AJI UGI: PERGUMULAN ISLAM DENGAN TRADISI LOKAL DAN GAYA HIDUP DALAM MASYARAKAT BUGIS
Abstract
Haji adalah salah satu rukun Islam yang kelima. Umat Islam juga meyakini bahwa haji adalah ibadah yang pahalanya berlipat ganda. Tetapi dalam masyarakat Bugis haji bukan semata-mata praktik ibadah dan ritual untuk memenuhi rukun Islam yang kelima. Haji juga terkait dengan ritual lokal, penanda status sosial, bahkan juga kini menjadi bagian dari gaya hidup. Penelitian dengan metode kualitatif di salah satu daerah Bugis, yaitu di Segeri kabupaten Pangkajene Kepulauan, menemukan corak haji orang-orang Bugis yang telah mengalami perjumpaan antara ajaran Islam, tradisi lokal dan modernitas. Perjumpaan ini melahirkan corak haji yang unik, sebab diekspresikan dengan cara-cara lokal di satu sisi, sekaligus dipengaruhi modernitas di sisi yang lain.
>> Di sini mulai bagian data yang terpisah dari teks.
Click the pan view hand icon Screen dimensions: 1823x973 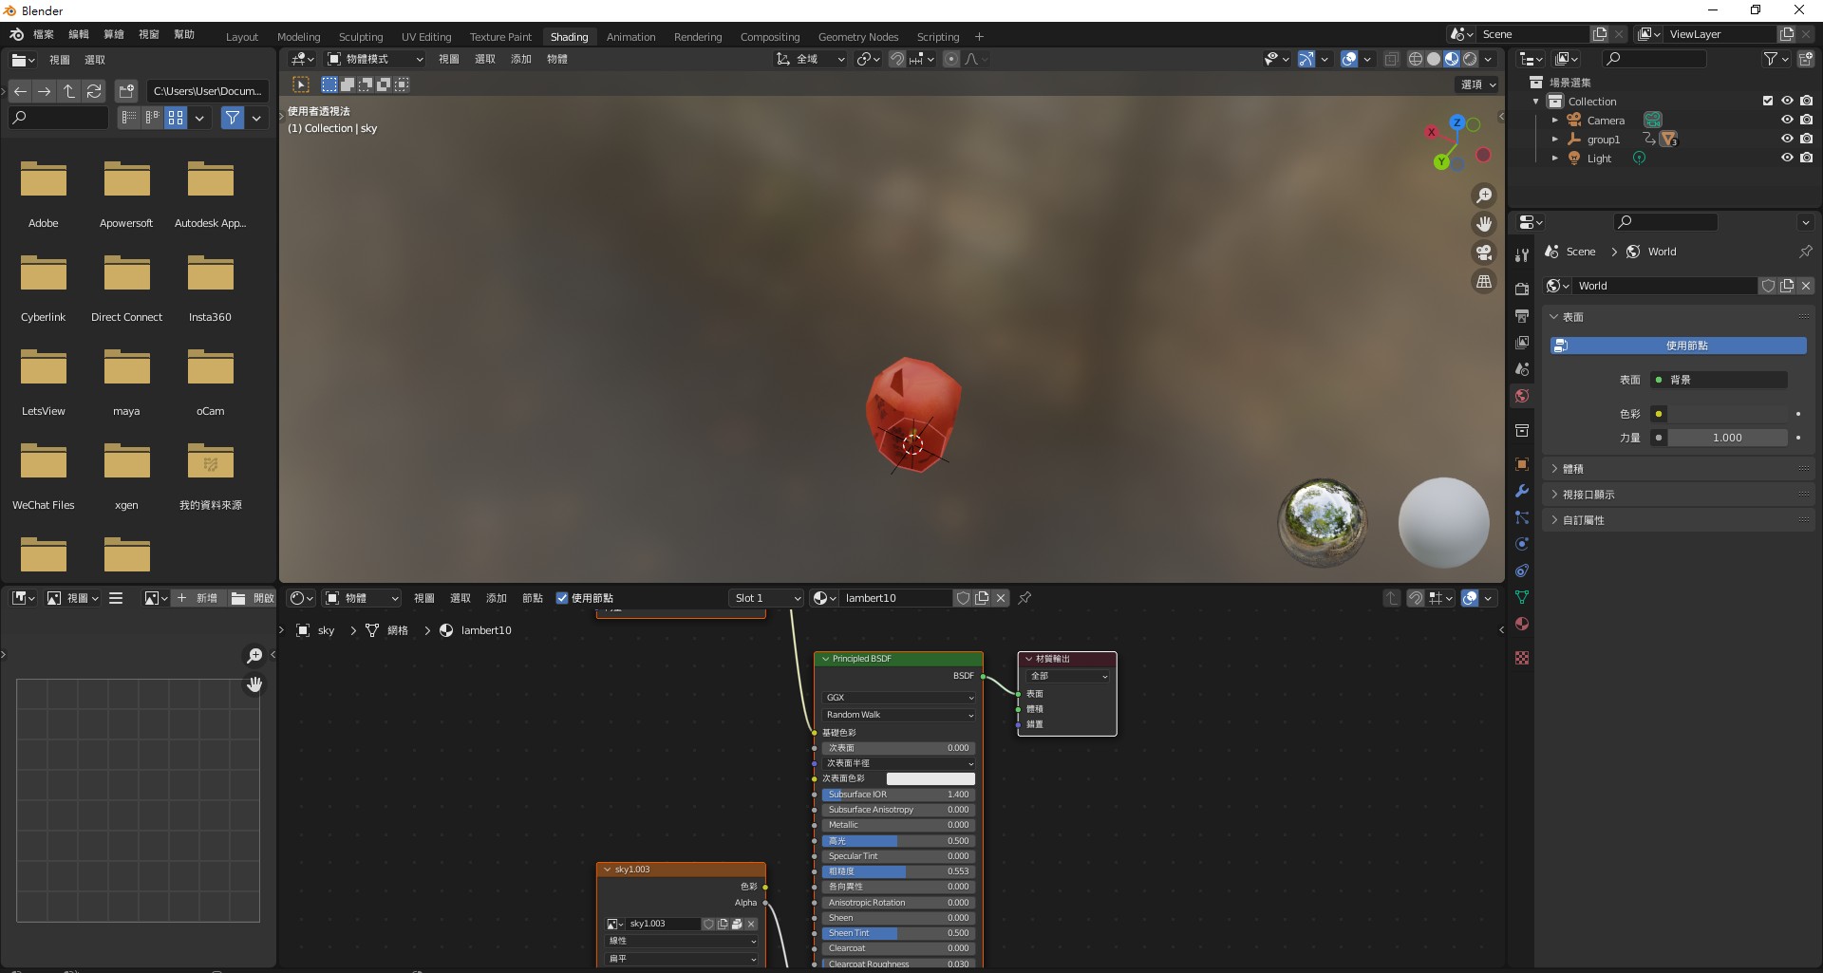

Dalam ekspresi semacam itulah ditemukan praktik yang disebut Haji Bawakaraeng, Haji Calabai (Haji Waria) dan Haji Pa’gaya (Haji yang suka bergaya). Tetapi di saat yang sama juga ditemukan Haji yang sarat dengan nuansa hikmah, misalnya haji sebagai were na pammase (Haji sebagai takdir dan Rahmat Tuhan) dan haji sebagai assenu-senungeng (ritual haji adalah simbol pengharapan terhadap hal yang baik). Keseluruhan praktik haji semacam itu mencerminkan sebuah praktik keberislaman ala Bugis, yang disebut dengan “Aji Ugi”. Aji Ugi ini menjadi semacam ekspresi Islam lokal yang sekaligus universal, Islam tradisional sekaligus modern.